There was something almost comical in the contrast between their elaborate eagerness and his unmistakable discomfort. He was too well-mannered to escape, too important to be left alone, and too honest in his countenance to disguise how very little he enjoyed being admired in company.
Aurelia ought not to have watched. Yet, she did.
Perhaps it was the memory of what his mother had probably divulged to him that evening.
Perhaps it was simple curiosity. Perhaps it was only that he seemed so utterly misplaced among women who looked as though they had never had a serious thought between them. Whatever the reason, her eyes lingered.
And as if her attention had some physical force, he turned.
Across the room, his gaze found her at once. Aurelia’s breath caught.
It was ridiculous, the small shock of it.

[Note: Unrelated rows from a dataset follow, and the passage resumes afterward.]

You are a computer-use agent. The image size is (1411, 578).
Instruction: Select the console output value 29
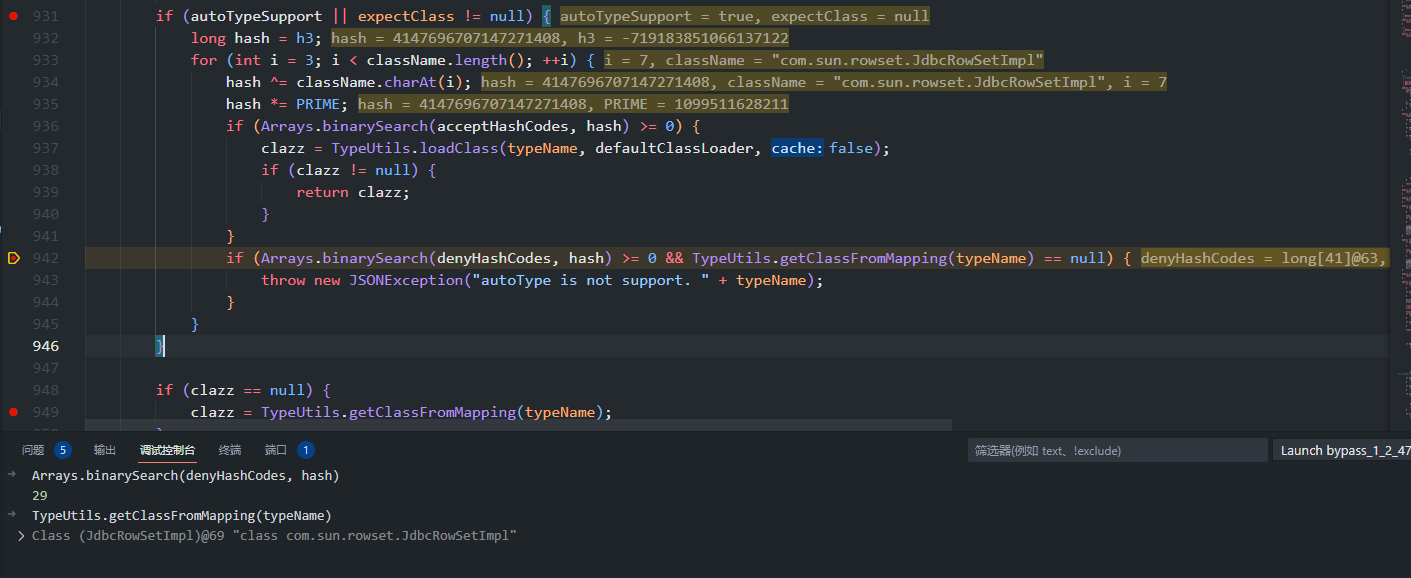coord(40,495)
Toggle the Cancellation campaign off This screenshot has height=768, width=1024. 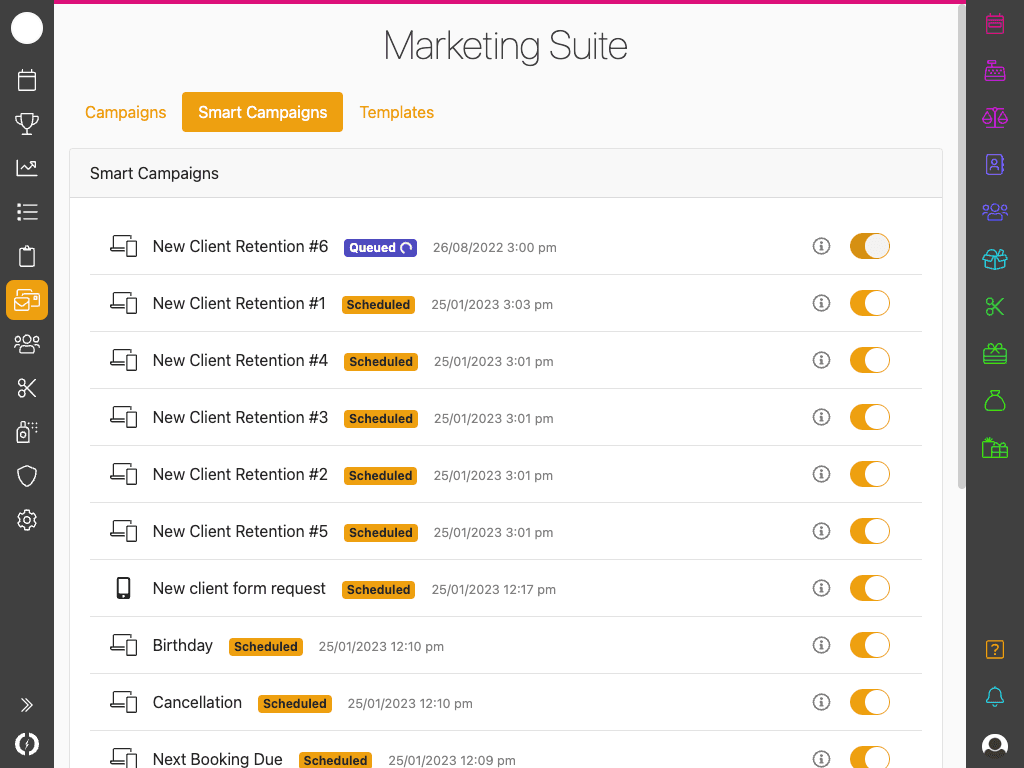(x=869, y=702)
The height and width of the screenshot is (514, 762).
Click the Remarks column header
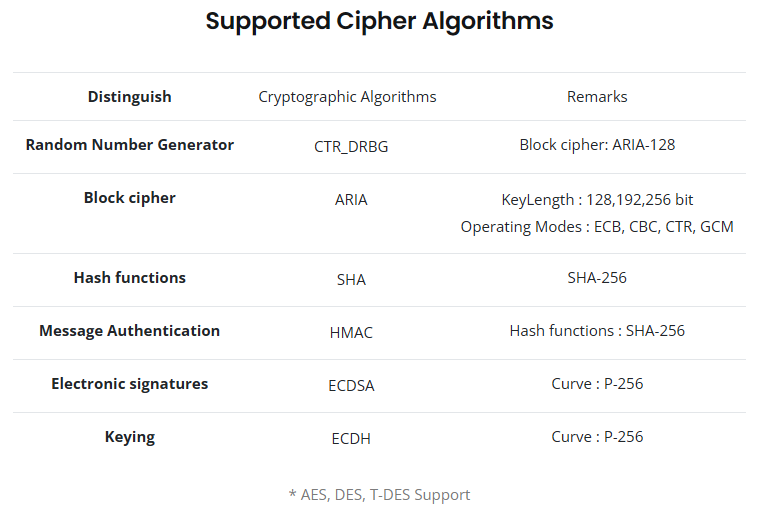click(597, 97)
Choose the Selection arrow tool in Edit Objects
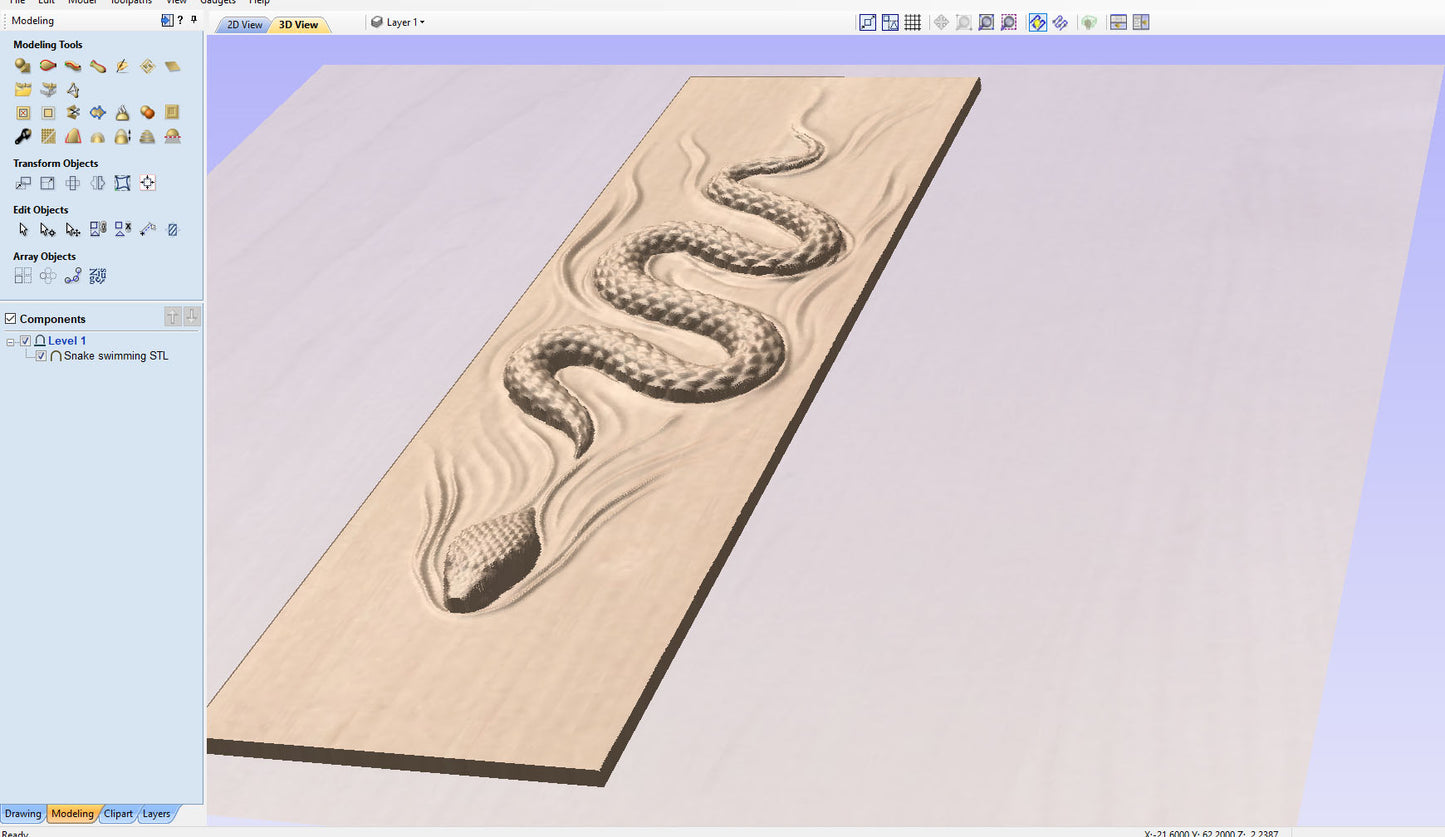1445x837 pixels. pyautogui.click(x=23, y=230)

There were dozens of people in the room, and he might have looked anywhere. Yet when his eyes met hers, she had the absurd sense that he had been aware of her before he saw her, as though the moment were less accidental than it ought to be.
Then, to her horror, he began to move. He disengaged himself with a bow and some quiet word Aurelia could not hear, and then he was crossing the room toward her.
Toward her.
For one wild instant, Aurelia’s entire composure deserted her. She looked immediately for Clara.
Of course. She would fetch Clara back. Clara was the perfect excuse, the natural shield, the sensible occupation.
A chaperone might always be called away by duty.
Aurelia’s eyes flew to the window where her cousin stood with Captain Harrow, laughing over something he had just said.
Her face was alight with such unaffected pleasure that the sight arrested Aurelia even in her panic.
Clara looked happy, not in that theatrical, romantic, silly way she herself described it, but simply, deeply happy. Aurelia saw in one glance what it would cost to interrupt her now. She could not do it, not for so cowardly a reason as her own sudden nerves.
And besides, what was she to do? Drag Clara away because a gentleman intended to speak to her? Such conduct would require more explanation than remaining where she was.
So, Aurelia stayed. She took a breath, tightened her fingers around the stem of her wine glass, and told herself she was behaving absurdly.
He was only a man. A titled one, perhaps. An intriguing one, certainly. But still only a man. If he had come to speak to her, she need only answer. If he had come to bow coldly and prove that his mother’s account had changed everything, she need only endure it with grace.
Still, her pulse had not settled by the time he reached her. He stopped at a proper distance and bowed.
“Miss Finch,” he called out her name, and she felt it like a slap to the face.